I could write more about the issues but suffice it to say that for a 10" Newt I would recommend at least a Losmandy G11 and possibly an AP900 if you are serious about astrophotography. Because astrophotography is all about the mount.
Astrophotography:
Now, speaking of which: if you want to get into astrophotography, you have two domains: planets and the moon, and deep sky (galaxies, globular clusters, etc.). These are two completely different endeavors. For planets you will need a good webcam which will take thousands of images at very long focal lengths. Your XT10 is not the best choice for this. It may work OK, but you are working against the engineering of the scope: it has a *short* focal length, which you will need to barlow up about 3 to 5 times, and a *long* physical length, which decreases your imaging stability. So if you want to do that you should probably get a c8 or a c9.25 SCT: there you get *short* physical structure (maximizing stability) and *long focal length* (optimum for planets).
As a general rule, deep sky photography, by contrast, is extremely demanding of the mount. You need a minimum of periodic error, and a minimum of of other tracking errors (polar alignment) and a minimum of shaking. For these reasons, people who are learning to do *deep sky* often select 80 to 102mm refractors because these short focal length instruments (specifically the expensive apochromats) because these scopes are most tolerant of mount tracking errors. The longer your focal length and exposure times becomes, the more you need a superb mount. And the mount you are looking at is merely "pretty good." But that mount should be fine with a 4" or 5" refractor. Regrettably, the bad news is, in order to avoid sever color aberration with a refractor, you need an expensive triplet.
So it seems to me you need to consider what your needs are. The German equatorial is not the only way to get tracking. If you want to do photography, you need to think deeply about planets vs. deep sky. Your Newtonian *can* be used effectively for deep sky, and some people do in fact take an inexpensive tube and mount it on a humongo $15,000 mount like the Paramount ME. But the bias in photography seems to be apochromatic refractors for deep sky and SCTs for planets, but most of the serious Newtonian astrophotographers I know have migrated to very, very expensive mounts.
An inexpensive mount like the one you're looking at may be an exercise in frustration but at least when you $3000 to $10,000 for you 2nd mount you'll know why. And remember, you read it here first!

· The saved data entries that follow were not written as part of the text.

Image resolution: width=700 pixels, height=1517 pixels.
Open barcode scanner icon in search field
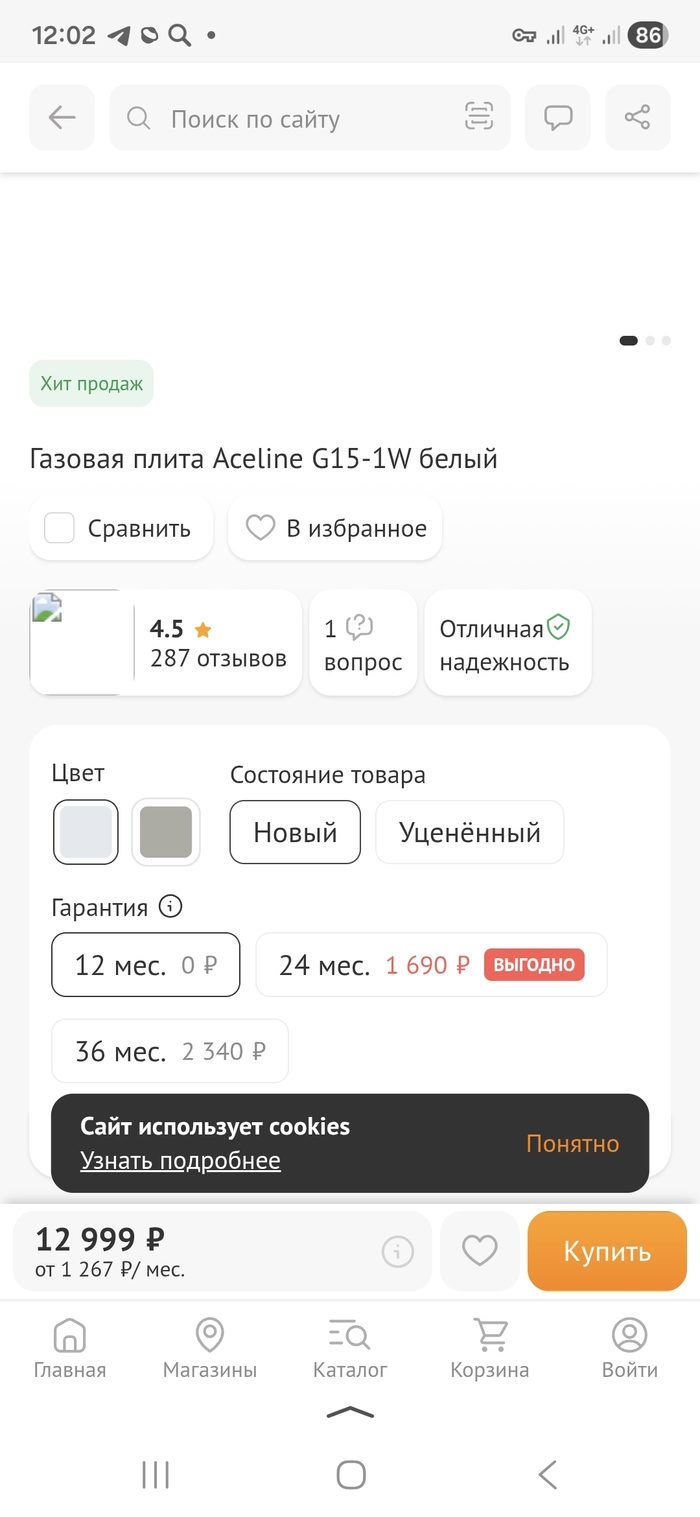pos(479,118)
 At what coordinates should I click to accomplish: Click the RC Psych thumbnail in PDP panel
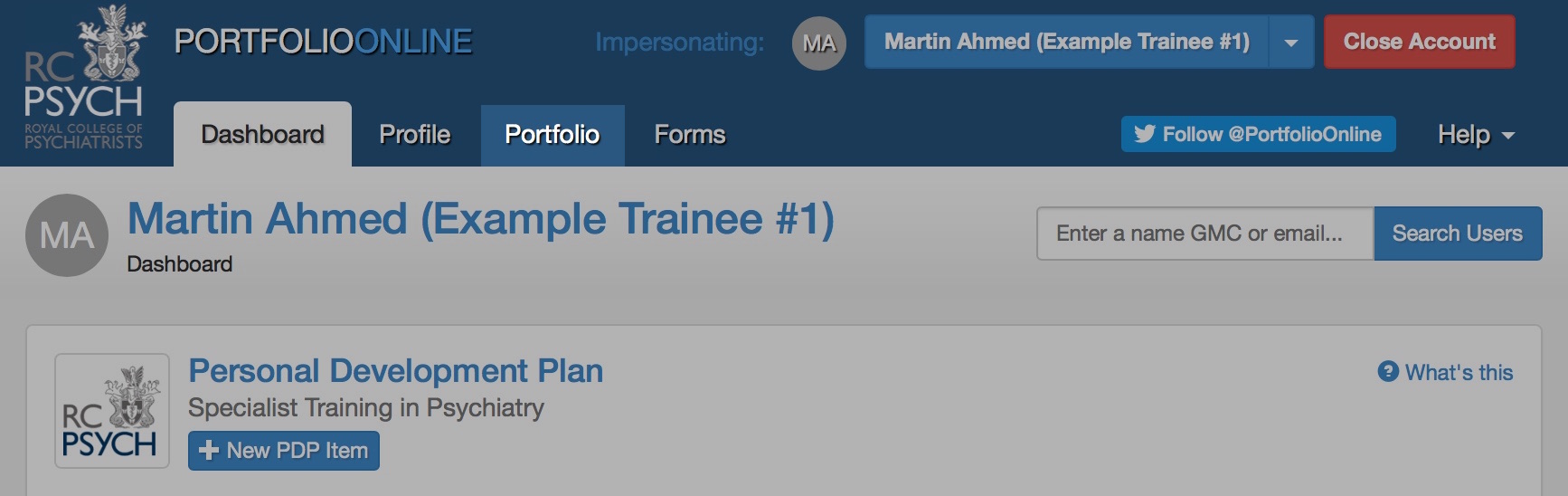112,411
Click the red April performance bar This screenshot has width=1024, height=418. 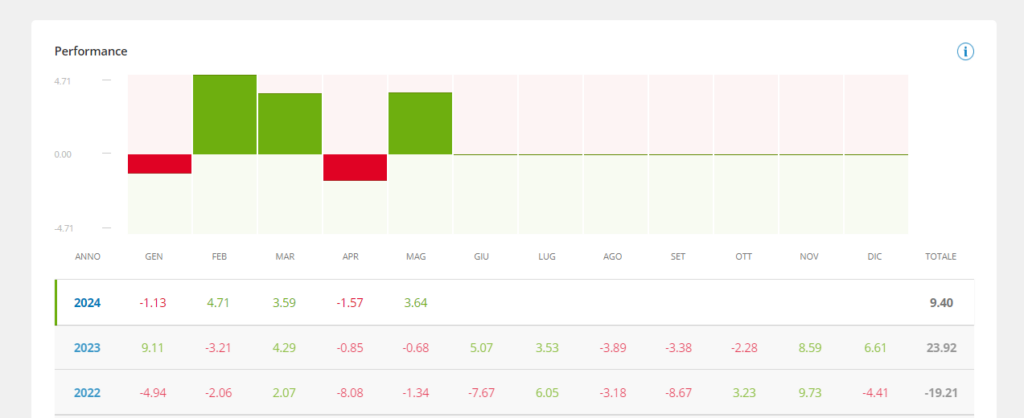[355, 167]
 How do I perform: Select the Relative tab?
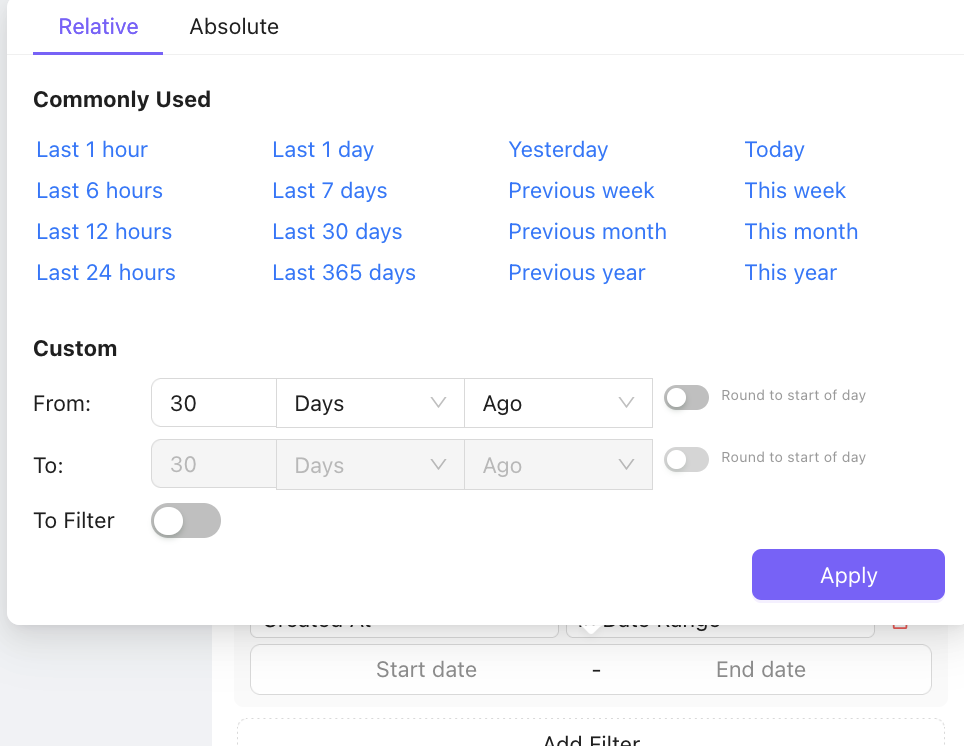98,26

Incidentally these kinds of discussions really don't work on yahoo. Try astromart: pay the $12 (one time fee) and get access to tons of good quality equipment and discussion forums. Also try Cloudy Nights, excellent discussion forums, the most active on the net. But, the Cloudynights used market is about 1/20th the size of Astromart's, and Astromart is much better policed against fraud.
Hope that helps
GN
Edit: Newtonians on GEMs do not use slings, they use mirror cells, and are supported equally from all sides. No slings involved. The mirror cell on my 10" mirror works quite well. It is certainly the case, however, that my ten inch Newt on a German equatorial mount requires more gymnastics to reach the eyepiece than any of my other telescopes. The Orion XT10 uses a primary mirror cell which is different from the slings used by some, but not all, high end Dobsons. It should be OK in an equatorial configuration. I've included a link to a picture of the mirror cell of the XT10.